**About this task:** Each line below must be transcribed exactly, and no picture may appear in the transcription.

Dataset entries
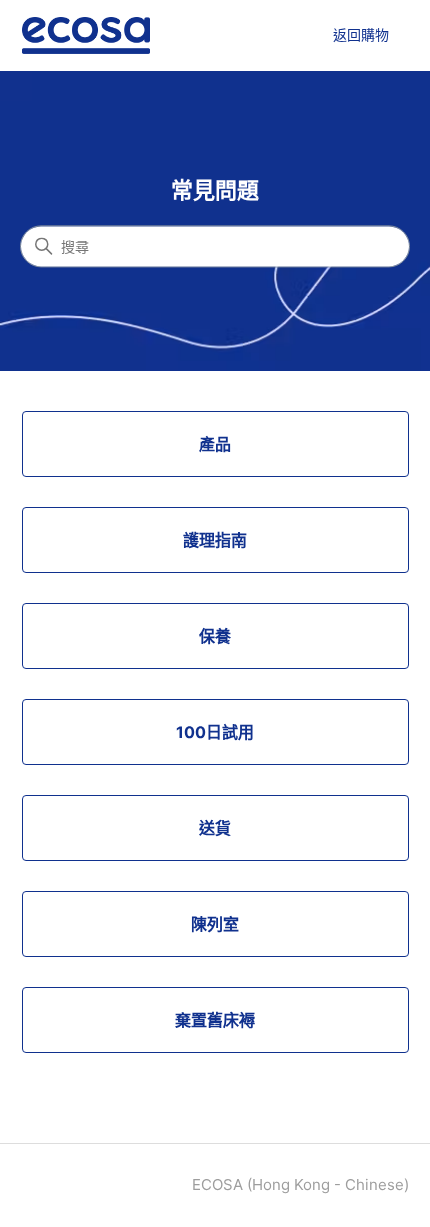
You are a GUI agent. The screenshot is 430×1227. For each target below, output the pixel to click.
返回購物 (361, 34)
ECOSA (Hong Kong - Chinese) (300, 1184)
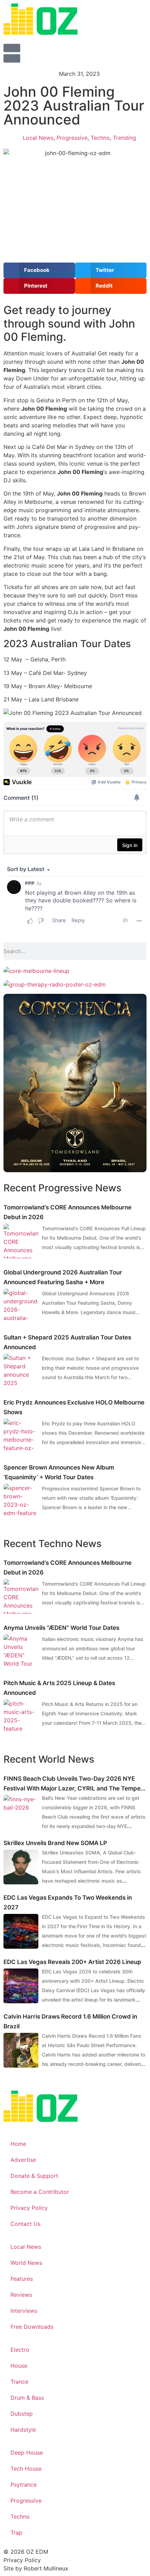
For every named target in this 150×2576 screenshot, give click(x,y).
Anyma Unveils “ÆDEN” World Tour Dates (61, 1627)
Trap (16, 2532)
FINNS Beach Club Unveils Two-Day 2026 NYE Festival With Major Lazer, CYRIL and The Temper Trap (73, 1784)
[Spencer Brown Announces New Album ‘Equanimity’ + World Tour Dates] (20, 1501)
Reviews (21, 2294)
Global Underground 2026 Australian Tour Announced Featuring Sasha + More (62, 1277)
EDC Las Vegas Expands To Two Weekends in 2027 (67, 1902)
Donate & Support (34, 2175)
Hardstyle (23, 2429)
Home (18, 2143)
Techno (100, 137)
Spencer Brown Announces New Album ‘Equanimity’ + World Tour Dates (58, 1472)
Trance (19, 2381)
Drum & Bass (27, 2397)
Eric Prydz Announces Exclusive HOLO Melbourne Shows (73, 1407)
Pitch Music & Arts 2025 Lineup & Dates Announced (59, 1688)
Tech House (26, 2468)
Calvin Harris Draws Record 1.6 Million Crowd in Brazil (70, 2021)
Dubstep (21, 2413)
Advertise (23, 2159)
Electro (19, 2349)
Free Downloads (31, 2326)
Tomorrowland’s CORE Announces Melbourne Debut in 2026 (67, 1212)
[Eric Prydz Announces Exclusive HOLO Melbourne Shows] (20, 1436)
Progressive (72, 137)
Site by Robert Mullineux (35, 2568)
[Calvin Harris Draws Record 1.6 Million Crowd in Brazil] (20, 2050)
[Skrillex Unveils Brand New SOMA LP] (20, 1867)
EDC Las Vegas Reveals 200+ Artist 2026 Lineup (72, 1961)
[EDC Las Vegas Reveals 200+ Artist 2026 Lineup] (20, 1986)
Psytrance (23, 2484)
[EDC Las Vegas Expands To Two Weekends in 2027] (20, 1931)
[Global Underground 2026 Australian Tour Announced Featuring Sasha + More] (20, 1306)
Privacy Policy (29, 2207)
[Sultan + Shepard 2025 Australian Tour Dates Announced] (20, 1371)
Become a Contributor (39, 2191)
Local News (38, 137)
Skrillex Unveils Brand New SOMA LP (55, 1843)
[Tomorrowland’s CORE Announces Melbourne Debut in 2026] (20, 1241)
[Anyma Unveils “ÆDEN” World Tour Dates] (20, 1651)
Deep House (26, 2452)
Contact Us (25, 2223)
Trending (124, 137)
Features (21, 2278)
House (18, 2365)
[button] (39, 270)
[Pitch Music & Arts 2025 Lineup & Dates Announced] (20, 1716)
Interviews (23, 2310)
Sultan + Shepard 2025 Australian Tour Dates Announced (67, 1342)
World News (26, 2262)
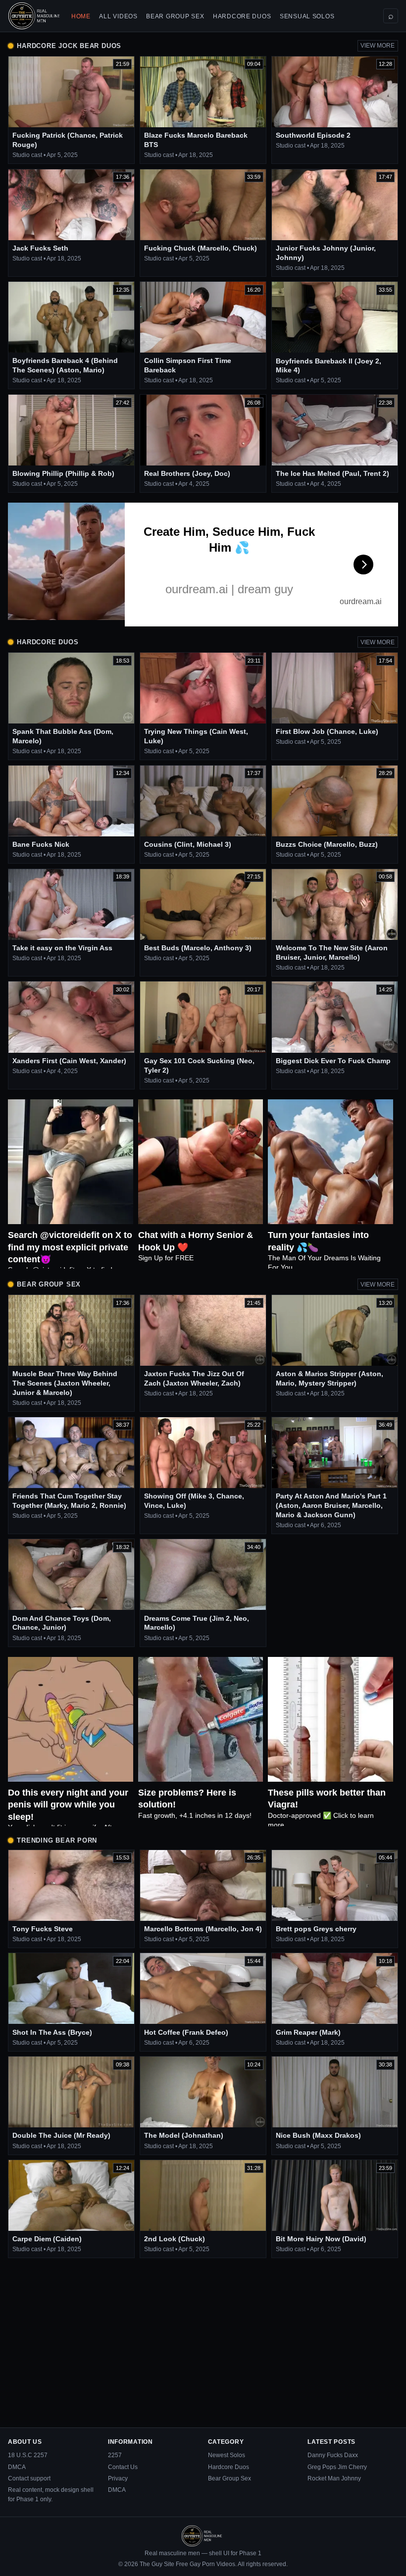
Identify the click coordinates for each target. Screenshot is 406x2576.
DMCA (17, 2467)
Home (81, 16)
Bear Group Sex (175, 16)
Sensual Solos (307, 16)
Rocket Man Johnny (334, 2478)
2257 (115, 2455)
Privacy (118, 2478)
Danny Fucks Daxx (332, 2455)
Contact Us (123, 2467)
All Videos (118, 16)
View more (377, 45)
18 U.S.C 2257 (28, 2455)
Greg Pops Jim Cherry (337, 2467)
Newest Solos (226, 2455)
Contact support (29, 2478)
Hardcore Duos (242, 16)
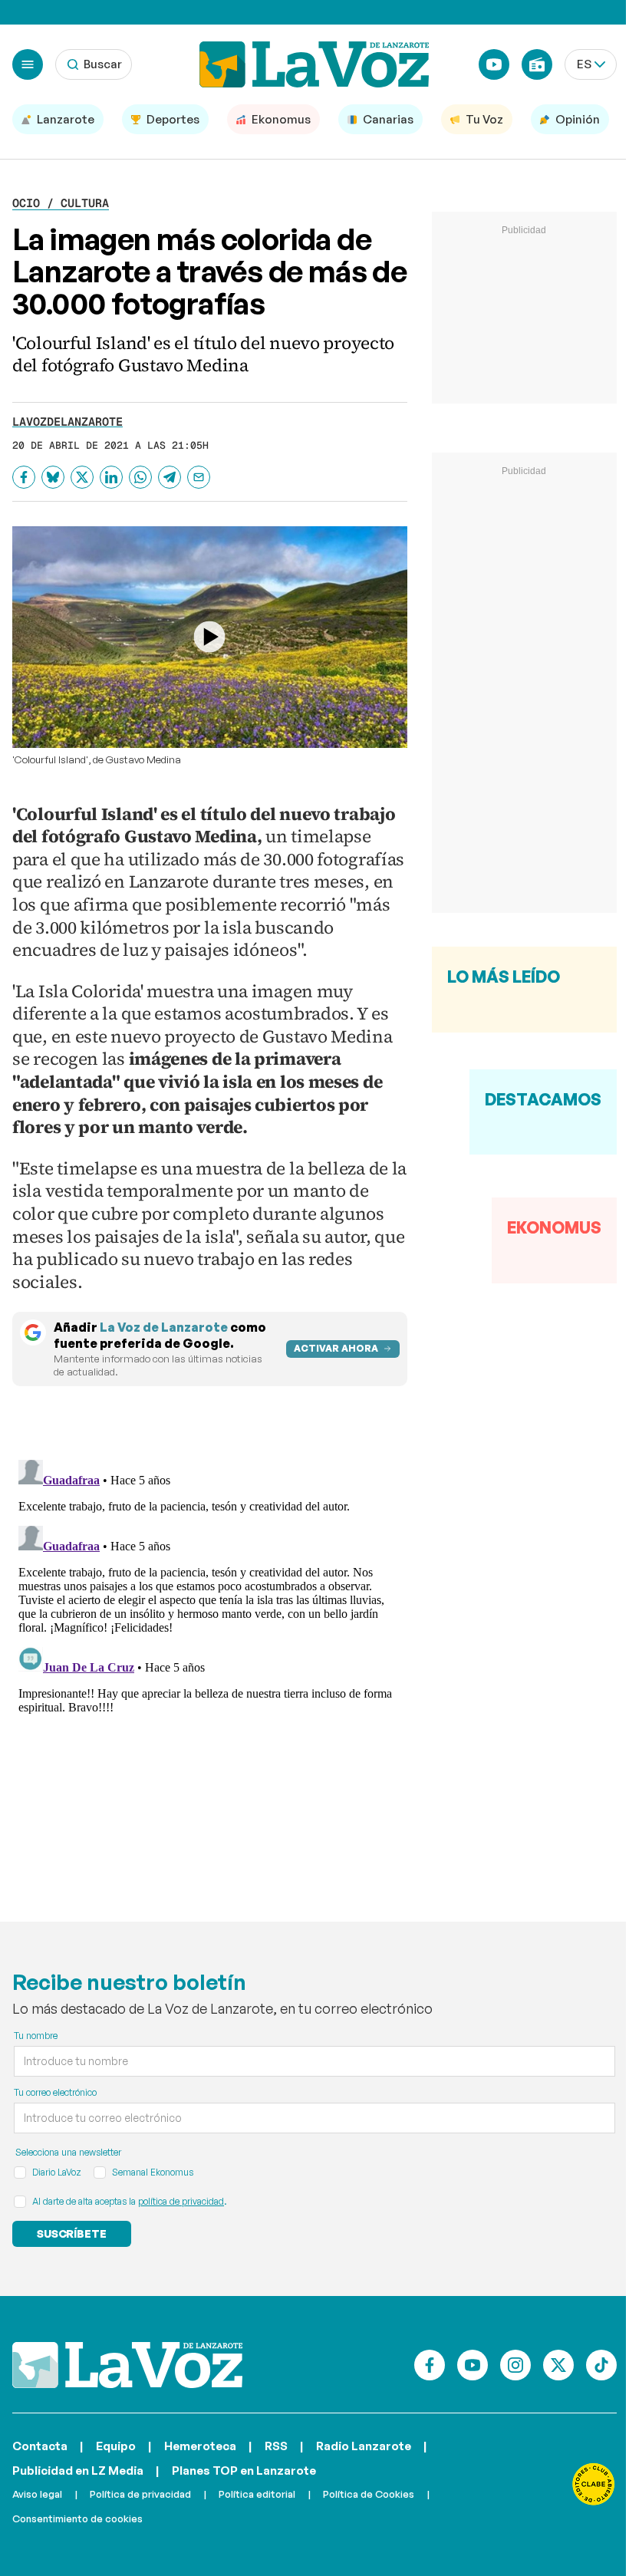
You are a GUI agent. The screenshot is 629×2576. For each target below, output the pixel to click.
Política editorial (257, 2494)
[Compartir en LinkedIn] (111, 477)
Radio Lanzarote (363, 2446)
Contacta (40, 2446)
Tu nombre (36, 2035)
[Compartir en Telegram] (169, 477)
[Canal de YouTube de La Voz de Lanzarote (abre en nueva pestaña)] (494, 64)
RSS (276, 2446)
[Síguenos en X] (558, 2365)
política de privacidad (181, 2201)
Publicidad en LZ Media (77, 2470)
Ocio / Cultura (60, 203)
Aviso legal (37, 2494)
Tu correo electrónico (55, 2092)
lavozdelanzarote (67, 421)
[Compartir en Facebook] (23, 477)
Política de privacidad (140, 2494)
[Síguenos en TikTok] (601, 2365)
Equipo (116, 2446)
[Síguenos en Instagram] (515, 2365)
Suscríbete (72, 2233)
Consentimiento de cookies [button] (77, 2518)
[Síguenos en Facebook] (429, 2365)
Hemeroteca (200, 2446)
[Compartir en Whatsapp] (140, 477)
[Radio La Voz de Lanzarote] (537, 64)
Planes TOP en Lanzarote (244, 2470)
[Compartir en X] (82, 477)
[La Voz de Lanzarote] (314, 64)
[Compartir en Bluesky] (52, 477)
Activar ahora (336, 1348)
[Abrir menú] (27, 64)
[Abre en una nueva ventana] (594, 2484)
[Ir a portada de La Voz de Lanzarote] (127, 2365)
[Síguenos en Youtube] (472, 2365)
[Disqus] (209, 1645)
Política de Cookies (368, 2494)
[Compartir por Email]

**Answer to this task:**
You are a GUI agent. The screenshot is 430×1227. For each target below, output the pixel to click.
返回購物 (361, 34)
ECOSA (Hong Kong - Chinese) (300, 1184)
For every named target in this 150×2576 screenshot, give click(x,y).
Anyma Unveils “ÆDEN” World Tour Dates (61, 1627)
Trap (16, 2532)
FINNS Beach Club Unveils Two-Day 2026 NYE Festival With Major Lazer, CYRIL and The Temper Trap (73, 1784)
[Spencer Brown Announces New Album ‘Equanimity’ + World Tour Dates] (20, 1501)
Reviews (21, 2294)
Global Underground 2026 Australian Tour Announced Featuring Sasha + More (62, 1277)
EDC Las Vegas Expands To Two Weekends in 2027 (67, 1902)
Donate & Support (34, 2175)
Hardstyle (23, 2429)
Home (18, 2143)
Techno (100, 137)
Spencer Brown Announces New Album ‘Equanimity’ + World Tour Dates (58, 1472)
Trance (19, 2381)
Drum & Bass (27, 2397)
Eric Prydz Announces Exclusive HOLO Melbourne Shows (73, 1407)
Pitch Music & Arts 2025 Lineup & Dates Announced (59, 1688)
Tech House (26, 2468)
Calvin Harris Draws Record 1.6 Million Crowd in Brazil (70, 2021)
Dubstep (21, 2413)
Advertise (23, 2159)
Electro (19, 2349)
Free Downloads (31, 2326)
Tomorrowland’s CORE Announces Melbourne Debut in 2026 (67, 1212)
[Eric Prydz Announces Exclusive HOLO Melbourne Shows] (20, 1436)
Progressive (72, 137)
Site by Robert Mullineux (35, 2568)
[Calvin Harris Draws Record 1.6 Million Crowd in Brazil] (20, 2050)
[Skrillex Unveils Brand New SOMA LP] (20, 1867)
EDC Las Vegas Reveals 200+ Artist 2026 Lineup (72, 1961)
[EDC Las Vegas Reveals 200+ Artist 2026 Lineup] (20, 1986)
Psytrance (23, 2484)
[EDC Las Vegas Expands To Two Weekends in 2027] (20, 1931)
[Global Underground 2026 Australian Tour Announced Featuring Sasha + More] (20, 1306)
Privacy Policy (29, 2207)
[Sultan + Shepard 2025 Australian Tour Dates Announced] (20, 1371)
Become a Contributor (39, 2191)
Local News (38, 137)
Skrillex Unveils Brand New SOMA LP (55, 1843)
[Tomorrowland’s CORE Announces Melbourne Debut in 2026] (20, 1241)
[Anyma Unveils “ÆDEN” World Tour Dates] (20, 1651)
Deep House (26, 2452)
Contact Us (25, 2223)
Trending (124, 137)
Features (21, 2278)
House (18, 2365)
[button] (39, 270)
[Pitch Music & Arts 2025 Lineup & Dates Announced] (20, 1716)
Interviews (23, 2310)
Sultan + Shepard 2025 Australian Tour Dates Announced (67, 1342)
World News (26, 2262)
Identify the click coordinates for each target. Screenshot is 406x2576.
DMCA (17, 2467)
Home (81, 16)
Bear Group Sex (175, 16)
Sensual Solos (307, 16)
Rocket Man Johnny (334, 2478)
2257 (115, 2455)
Privacy (118, 2478)
Danny Fucks Daxx (332, 2455)
Contact Us (123, 2467)
All Videos (118, 16)
View more (377, 45)
18 U.S.C 2257 (28, 2455)
Greg Pops Jim Cherry (337, 2467)
Newest Solos (226, 2455)
Contact support (29, 2478)
Hardcore Duos (242, 16)
You are a GUI agent. The screenshot is 629×2576. For each target below, output the pixel to click.
Política editorial (257, 2494)
[Compartir en LinkedIn] (111, 477)
Radio Lanzarote (363, 2446)
Contacta (40, 2446)
Tu nombre (36, 2035)
[Compartir en Telegram] (169, 477)
[Canal de YouTube de La Voz de Lanzarote (abre en nueva pestaña)] (494, 64)
RSS (276, 2446)
[Síguenos en X] (558, 2365)
política de privacidad (181, 2201)
Publicidad en LZ Media (77, 2470)
Ocio / Cultura (60, 203)
Aviso legal (37, 2494)
Tu correo electrónico (55, 2092)
lavozdelanzarote (67, 421)
[Compartir en Facebook] (23, 477)
Política de privacidad (140, 2494)
[Síguenos en TikTok] (601, 2365)
Equipo (116, 2446)
[Síguenos en Instagram] (515, 2365)
Suscríbete (72, 2233)
Consentimiento de cookies [button] (77, 2518)
[Síguenos en Facebook] (429, 2365)
Hemeroteca (200, 2446)
[Compartir en Whatsapp] (140, 477)
[Radio La Voz de Lanzarote] (537, 64)
Planes TOP en Lanzarote (244, 2470)
[Compartir en X] (82, 477)
[La Voz de Lanzarote] (314, 64)
[Compartir en Bluesky] (52, 477)
Activar ahora (336, 1348)
[Abrir menú] (27, 64)
[Abre en una nueva ventana] (594, 2484)
[Ir a portada de La Voz de Lanzarote] (127, 2365)
[Síguenos en Youtube] (472, 2365)
[Disqus] (209, 1645)
Política de Cookies (368, 2494)
[Compartir por Email]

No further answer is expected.